** Start Stored rows **

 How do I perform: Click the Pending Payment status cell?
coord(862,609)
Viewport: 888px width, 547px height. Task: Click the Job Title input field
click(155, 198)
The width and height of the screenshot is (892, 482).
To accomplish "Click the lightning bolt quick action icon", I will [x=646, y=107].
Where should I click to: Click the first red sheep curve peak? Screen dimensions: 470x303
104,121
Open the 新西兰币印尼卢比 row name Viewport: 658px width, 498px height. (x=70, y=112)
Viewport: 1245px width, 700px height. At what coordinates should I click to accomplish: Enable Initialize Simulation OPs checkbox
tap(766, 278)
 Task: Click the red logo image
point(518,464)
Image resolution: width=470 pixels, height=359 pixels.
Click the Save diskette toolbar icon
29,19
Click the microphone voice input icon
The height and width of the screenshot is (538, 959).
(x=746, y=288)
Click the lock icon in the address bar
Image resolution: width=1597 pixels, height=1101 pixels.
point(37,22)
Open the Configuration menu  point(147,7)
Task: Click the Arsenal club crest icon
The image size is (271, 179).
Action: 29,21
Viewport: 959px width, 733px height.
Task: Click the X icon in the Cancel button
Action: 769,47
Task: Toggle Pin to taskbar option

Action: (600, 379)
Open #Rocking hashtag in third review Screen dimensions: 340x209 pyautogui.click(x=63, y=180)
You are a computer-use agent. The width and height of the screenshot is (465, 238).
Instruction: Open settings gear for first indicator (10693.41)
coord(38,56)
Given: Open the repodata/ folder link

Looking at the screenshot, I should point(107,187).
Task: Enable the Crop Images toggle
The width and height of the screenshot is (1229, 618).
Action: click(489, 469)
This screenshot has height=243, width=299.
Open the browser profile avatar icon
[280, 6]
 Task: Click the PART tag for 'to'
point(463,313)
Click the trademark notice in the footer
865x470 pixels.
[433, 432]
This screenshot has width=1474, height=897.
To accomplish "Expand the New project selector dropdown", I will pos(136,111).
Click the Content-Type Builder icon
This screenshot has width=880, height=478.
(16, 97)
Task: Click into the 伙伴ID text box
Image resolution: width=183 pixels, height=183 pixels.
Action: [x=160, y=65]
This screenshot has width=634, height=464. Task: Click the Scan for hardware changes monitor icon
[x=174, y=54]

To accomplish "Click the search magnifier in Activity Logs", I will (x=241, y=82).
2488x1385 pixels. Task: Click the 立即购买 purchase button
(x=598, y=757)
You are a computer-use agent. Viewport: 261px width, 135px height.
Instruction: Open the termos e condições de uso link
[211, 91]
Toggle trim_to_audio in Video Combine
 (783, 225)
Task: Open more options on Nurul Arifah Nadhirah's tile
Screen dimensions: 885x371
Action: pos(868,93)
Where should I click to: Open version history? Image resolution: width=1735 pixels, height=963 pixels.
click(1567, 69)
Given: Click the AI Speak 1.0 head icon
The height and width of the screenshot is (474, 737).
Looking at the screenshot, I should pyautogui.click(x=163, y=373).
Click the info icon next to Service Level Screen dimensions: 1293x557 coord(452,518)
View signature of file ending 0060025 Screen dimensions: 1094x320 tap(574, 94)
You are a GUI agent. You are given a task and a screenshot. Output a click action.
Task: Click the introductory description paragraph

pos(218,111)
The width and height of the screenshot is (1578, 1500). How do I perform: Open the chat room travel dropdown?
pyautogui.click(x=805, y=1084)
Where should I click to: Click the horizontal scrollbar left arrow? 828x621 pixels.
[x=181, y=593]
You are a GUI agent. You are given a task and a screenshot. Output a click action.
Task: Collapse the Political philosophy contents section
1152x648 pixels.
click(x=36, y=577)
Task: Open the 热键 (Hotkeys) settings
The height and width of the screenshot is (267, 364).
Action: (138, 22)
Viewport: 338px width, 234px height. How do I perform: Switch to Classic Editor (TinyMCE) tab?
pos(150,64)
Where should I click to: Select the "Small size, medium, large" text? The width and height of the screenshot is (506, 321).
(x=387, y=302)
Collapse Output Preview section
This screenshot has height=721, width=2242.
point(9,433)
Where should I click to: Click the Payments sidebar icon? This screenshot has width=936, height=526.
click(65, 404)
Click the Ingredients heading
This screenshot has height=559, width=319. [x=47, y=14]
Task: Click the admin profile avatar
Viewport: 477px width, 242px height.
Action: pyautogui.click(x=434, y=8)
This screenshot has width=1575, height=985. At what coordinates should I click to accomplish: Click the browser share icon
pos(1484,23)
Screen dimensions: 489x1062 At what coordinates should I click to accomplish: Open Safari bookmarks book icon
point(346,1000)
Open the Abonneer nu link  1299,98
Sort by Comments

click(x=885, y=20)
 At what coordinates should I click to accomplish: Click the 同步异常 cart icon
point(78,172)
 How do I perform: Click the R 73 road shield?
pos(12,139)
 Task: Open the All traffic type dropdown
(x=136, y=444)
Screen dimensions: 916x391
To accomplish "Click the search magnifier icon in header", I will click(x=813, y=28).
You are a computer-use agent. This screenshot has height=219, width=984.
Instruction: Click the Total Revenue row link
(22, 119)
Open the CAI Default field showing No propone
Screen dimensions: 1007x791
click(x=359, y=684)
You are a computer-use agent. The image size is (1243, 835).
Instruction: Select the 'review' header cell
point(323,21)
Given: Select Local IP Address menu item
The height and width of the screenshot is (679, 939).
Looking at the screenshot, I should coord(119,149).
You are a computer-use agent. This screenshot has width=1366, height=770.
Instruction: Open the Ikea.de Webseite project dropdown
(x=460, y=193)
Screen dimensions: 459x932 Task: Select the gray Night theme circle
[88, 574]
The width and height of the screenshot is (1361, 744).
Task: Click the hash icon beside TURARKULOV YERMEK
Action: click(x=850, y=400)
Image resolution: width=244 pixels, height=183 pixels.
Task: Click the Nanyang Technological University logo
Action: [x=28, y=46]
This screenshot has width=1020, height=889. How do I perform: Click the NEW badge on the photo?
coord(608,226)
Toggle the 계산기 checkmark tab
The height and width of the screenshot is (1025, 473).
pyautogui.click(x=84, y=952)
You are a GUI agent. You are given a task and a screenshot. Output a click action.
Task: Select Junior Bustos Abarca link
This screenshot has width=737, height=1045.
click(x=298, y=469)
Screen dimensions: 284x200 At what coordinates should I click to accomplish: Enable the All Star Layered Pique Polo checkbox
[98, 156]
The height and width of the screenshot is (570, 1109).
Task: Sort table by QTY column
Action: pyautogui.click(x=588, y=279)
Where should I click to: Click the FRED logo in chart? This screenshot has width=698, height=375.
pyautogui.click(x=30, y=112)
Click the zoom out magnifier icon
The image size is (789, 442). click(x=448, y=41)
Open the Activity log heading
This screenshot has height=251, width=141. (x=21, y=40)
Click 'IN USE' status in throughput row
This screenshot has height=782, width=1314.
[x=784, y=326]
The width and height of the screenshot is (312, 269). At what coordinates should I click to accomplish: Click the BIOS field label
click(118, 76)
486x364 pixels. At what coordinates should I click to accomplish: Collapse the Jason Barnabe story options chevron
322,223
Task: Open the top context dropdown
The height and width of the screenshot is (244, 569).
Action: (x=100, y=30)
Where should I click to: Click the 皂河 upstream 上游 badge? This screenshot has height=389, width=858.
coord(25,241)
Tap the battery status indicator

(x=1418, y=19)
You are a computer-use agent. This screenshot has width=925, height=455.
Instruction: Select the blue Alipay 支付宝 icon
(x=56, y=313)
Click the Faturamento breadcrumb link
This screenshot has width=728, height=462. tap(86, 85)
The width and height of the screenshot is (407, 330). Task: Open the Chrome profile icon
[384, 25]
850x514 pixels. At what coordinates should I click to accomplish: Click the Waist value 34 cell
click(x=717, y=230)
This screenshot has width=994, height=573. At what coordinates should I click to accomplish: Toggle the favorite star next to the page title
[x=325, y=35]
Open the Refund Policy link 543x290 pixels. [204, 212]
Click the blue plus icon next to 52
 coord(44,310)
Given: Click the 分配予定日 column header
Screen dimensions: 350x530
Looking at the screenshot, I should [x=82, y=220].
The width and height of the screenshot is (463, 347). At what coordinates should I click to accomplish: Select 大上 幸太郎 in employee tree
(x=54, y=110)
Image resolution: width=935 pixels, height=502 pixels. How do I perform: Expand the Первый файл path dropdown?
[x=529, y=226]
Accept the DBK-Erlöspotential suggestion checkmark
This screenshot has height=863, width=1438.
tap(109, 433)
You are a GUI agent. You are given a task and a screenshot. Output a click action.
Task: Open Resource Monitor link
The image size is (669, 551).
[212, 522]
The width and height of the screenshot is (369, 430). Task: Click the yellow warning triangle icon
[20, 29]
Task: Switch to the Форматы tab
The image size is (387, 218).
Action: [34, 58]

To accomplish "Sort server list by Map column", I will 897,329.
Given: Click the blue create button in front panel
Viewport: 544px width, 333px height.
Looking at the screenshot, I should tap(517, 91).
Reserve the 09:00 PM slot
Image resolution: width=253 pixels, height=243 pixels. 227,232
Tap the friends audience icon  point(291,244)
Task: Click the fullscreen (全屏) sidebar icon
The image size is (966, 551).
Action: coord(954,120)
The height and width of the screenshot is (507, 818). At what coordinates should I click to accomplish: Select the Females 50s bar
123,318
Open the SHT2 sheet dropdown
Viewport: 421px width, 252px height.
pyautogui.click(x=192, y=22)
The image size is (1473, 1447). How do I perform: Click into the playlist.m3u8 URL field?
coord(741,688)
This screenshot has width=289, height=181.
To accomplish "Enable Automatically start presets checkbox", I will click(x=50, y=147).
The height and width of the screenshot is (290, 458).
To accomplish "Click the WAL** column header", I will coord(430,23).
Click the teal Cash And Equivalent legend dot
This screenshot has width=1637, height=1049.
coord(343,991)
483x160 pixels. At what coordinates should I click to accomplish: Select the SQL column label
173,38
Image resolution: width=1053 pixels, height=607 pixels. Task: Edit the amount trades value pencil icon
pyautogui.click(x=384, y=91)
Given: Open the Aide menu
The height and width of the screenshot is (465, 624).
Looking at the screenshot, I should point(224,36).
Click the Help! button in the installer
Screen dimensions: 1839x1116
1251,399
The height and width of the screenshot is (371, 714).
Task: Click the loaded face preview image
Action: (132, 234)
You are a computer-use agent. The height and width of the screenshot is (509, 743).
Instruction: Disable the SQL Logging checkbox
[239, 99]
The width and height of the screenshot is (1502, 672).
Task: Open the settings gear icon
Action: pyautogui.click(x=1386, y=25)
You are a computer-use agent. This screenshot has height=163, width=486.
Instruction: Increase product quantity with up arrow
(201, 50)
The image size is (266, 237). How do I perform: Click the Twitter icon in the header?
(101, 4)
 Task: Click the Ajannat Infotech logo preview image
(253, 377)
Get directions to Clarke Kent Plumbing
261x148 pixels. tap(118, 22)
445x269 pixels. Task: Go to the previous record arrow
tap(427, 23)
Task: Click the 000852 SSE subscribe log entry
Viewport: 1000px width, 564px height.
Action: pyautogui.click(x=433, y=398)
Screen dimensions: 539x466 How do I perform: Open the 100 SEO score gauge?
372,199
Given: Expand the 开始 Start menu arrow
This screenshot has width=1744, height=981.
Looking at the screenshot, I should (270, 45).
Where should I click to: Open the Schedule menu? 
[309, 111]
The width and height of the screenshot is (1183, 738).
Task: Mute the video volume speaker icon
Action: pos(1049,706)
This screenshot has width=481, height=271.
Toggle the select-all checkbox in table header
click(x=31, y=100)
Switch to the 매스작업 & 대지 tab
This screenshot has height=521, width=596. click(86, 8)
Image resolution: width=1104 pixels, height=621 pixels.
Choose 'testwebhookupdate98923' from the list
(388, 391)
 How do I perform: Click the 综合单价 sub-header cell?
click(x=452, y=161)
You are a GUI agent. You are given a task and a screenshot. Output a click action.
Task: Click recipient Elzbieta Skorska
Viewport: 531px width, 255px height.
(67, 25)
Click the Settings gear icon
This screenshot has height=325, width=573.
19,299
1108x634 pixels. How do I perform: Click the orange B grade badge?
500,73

** End Stored rows **

Brief: How many lines in the rows above contain the string "Switch"? Reply with the number alone.

Reply: 3